━━━━━ Entries provided

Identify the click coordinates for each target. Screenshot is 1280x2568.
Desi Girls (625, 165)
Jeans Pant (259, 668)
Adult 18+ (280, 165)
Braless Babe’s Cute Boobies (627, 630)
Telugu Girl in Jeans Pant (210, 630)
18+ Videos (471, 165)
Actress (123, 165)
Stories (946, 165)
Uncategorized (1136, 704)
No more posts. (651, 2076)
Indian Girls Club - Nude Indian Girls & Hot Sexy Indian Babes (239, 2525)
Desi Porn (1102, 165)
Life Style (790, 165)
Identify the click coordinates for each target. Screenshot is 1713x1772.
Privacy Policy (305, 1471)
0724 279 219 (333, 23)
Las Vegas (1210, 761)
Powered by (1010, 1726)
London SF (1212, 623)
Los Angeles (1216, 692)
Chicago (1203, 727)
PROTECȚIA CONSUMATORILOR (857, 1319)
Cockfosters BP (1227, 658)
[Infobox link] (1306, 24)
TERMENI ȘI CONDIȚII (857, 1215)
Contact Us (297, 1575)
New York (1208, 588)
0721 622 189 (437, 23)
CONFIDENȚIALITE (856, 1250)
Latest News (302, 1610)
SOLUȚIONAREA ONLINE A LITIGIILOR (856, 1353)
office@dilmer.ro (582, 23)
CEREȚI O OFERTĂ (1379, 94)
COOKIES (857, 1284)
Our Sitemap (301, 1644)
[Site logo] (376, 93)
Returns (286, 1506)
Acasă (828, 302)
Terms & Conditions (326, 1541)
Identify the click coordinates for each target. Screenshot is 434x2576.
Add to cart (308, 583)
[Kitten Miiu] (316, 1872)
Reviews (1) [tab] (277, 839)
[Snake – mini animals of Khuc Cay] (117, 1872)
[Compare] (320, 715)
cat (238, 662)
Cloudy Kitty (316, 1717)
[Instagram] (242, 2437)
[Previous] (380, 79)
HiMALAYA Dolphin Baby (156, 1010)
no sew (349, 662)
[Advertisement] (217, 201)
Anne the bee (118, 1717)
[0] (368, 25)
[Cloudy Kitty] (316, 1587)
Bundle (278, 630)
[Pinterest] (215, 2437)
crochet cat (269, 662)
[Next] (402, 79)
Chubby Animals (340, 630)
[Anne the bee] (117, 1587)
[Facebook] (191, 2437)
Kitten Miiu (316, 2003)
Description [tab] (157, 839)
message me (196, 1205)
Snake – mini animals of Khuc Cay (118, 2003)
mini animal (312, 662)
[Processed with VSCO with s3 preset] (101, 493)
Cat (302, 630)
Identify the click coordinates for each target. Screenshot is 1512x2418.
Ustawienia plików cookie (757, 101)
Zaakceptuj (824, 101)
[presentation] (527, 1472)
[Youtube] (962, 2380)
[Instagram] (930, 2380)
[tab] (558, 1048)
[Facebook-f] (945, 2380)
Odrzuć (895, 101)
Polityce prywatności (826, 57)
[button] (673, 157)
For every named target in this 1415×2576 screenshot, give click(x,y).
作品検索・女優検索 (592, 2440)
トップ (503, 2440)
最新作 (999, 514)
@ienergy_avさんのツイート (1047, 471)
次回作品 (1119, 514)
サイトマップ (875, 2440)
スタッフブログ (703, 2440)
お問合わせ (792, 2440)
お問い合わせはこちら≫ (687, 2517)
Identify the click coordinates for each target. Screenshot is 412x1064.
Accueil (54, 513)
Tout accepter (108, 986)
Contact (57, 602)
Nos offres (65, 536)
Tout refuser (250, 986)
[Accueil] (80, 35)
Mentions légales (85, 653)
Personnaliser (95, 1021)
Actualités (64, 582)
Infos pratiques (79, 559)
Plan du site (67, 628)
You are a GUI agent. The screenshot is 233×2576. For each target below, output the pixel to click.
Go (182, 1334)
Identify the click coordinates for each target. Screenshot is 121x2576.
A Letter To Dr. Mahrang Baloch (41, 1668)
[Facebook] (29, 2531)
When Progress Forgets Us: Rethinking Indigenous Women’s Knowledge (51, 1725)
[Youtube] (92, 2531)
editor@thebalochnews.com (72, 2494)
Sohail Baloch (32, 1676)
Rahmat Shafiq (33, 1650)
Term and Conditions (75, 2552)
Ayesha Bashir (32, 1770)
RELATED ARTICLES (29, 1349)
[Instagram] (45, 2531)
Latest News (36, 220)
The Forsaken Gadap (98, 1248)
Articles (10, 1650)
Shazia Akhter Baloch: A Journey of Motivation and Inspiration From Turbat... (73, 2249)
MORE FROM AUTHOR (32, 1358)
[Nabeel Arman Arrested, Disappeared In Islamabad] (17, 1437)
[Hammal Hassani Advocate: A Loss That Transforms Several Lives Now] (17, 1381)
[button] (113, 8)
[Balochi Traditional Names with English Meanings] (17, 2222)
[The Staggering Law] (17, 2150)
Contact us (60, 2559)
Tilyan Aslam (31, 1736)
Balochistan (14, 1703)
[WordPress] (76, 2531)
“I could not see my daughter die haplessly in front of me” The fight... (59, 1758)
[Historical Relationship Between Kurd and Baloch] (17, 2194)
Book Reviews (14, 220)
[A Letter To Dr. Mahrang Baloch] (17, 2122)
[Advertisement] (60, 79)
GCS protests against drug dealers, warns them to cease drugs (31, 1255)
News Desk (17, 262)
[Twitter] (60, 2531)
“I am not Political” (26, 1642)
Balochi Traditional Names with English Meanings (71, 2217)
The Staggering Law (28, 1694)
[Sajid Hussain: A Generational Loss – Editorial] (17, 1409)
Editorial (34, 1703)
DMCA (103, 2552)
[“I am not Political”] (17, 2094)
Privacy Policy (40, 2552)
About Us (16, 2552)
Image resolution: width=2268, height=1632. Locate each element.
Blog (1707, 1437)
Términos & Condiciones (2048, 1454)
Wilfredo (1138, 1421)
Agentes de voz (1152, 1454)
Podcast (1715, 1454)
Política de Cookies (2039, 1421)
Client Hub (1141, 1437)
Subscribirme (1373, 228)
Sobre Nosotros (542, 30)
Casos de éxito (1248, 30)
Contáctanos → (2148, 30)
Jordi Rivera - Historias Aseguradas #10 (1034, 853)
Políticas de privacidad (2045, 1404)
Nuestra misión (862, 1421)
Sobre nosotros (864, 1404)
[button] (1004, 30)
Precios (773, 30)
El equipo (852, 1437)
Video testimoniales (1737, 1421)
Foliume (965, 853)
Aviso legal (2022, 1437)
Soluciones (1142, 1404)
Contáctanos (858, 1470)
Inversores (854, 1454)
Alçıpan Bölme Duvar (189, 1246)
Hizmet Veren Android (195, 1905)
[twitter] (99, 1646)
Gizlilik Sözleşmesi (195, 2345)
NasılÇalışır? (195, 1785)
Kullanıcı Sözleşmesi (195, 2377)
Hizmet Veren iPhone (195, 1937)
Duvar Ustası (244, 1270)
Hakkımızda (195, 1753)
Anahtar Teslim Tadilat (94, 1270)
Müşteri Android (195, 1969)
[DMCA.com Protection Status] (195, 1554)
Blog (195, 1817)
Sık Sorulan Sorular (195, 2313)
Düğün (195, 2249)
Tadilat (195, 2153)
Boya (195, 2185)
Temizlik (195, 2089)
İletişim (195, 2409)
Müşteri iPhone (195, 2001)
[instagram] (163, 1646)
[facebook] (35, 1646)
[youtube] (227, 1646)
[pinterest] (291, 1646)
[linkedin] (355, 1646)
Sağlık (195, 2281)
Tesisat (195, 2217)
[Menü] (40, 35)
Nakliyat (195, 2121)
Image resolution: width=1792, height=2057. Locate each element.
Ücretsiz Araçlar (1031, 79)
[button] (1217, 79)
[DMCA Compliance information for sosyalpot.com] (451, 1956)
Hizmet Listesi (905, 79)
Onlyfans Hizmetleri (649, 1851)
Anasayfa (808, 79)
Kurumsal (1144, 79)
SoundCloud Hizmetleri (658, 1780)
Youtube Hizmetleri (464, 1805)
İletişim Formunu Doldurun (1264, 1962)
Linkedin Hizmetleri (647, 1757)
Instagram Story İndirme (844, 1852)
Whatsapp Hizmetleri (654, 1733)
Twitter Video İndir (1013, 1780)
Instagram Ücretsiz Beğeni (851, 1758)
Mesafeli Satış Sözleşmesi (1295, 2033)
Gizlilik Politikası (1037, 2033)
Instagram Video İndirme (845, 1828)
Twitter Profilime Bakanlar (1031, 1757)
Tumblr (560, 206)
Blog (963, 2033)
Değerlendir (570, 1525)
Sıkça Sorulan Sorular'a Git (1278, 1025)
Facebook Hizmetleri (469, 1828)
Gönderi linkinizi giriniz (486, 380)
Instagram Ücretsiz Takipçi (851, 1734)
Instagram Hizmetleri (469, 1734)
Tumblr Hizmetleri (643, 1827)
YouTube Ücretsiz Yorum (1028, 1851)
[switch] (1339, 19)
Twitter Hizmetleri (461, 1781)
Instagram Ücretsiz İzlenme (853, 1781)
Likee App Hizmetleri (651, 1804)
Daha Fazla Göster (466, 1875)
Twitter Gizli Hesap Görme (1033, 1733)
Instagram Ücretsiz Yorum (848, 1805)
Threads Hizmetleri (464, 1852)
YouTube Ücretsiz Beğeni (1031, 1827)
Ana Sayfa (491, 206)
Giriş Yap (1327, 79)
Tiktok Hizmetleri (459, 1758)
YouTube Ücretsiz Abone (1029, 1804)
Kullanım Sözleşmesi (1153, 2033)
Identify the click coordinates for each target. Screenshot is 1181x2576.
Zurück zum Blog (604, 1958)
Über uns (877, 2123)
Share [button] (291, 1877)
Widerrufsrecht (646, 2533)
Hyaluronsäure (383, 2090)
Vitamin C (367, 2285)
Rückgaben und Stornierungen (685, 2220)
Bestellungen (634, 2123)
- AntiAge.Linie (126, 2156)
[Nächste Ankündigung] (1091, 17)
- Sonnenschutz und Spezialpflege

━━━━━━━━━━

| Exercise directions |
Output each line exactly, from the first line of the data down to the line that contains "Zaakceptuj (824, 101)", both included.

| Output |
Identify the click coordinates for each target. Screenshot is 1280x2568.
Desi Girls (625, 165)
Jeans Pant (259, 668)
Adult 18+ (280, 165)
Braless Babe’s Cute Boobies (627, 630)
Telugu Girl in Jeans Pant (210, 630)
18+ Videos (471, 165)
Actress (123, 165)
Stories (946, 165)
Uncategorized (1136, 704)
No more posts. (651, 2076)
Indian Girls Club - Nude Indian Girls & Hot Sexy Indian Babes (239, 2525)
Desi Porn (1102, 165)
Life Style (790, 165)
Identify the click coordinates for each target. Screenshot is 1713x1772.
Privacy Policy (305, 1471)
0724 279 219 (333, 23)
Las Vegas (1210, 761)
Powered by (1010, 1726)
London SF (1212, 623)
Los Angeles (1216, 692)
Chicago (1203, 727)
PROTECȚIA CONSUMATORILOR (857, 1319)
Cockfosters BP (1227, 658)
[Infobox link] (1306, 24)
TERMENI ȘI CONDIȚII (857, 1215)
Contact Us (297, 1575)
New York (1208, 588)
0721 622 189 (437, 23)
CONFIDENȚIALITE (856, 1250)
Latest News (302, 1610)
SOLUȚIONAREA ONLINE A LITIGIILOR (856, 1353)
office@dilmer.ro (582, 23)
CEREȚI O OFERTĂ (1379, 94)
COOKIES (857, 1284)
Our Sitemap (301, 1644)
[Site logo] (376, 93)
Returns (286, 1506)
Acasă (828, 302)
Terms & Conditions (326, 1541)
Identify the click coordinates for each target. Screenshot is 434x2576.
Add to cart (308, 583)
[Kitten Miiu] (316, 1872)
Reviews (1) [tab] (277, 839)
[Snake – mini animals of Khuc Cay] (117, 1872)
[Compare] (320, 715)
cat (238, 662)
Cloudy Kitty (316, 1717)
[Instagram] (242, 2437)
[Previous] (380, 79)
HiMALAYA Dolphin Baby (156, 1010)
no sew (349, 662)
[Advertisement] (217, 201)
Anne the bee (118, 1717)
[0] (368, 25)
[Cloudy Kitty] (316, 1587)
Bundle (278, 630)
[Pinterest] (215, 2437)
crochet cat (269, 662)
[Next] (402, 79)
Chubby Animals (340, 630)
[Anne the bee] (117, 1587)
[Facebook] (191, 2437)
Kitten Miiu (316, 2003)
Description [tab] (157, 839)
message me (196, 1205)
Snake – mini animals of Khuc Cay (118, 2003)
mini animal (312, 662)
[Processed with VSCO with s3 preset] (101, 493)
Cat (302, 630)
Identify the click coordinates for each target. Screenshot is 1512x2418.
Ustawienia plików cookie (757, 101)
Zaakceptuj (824, 101)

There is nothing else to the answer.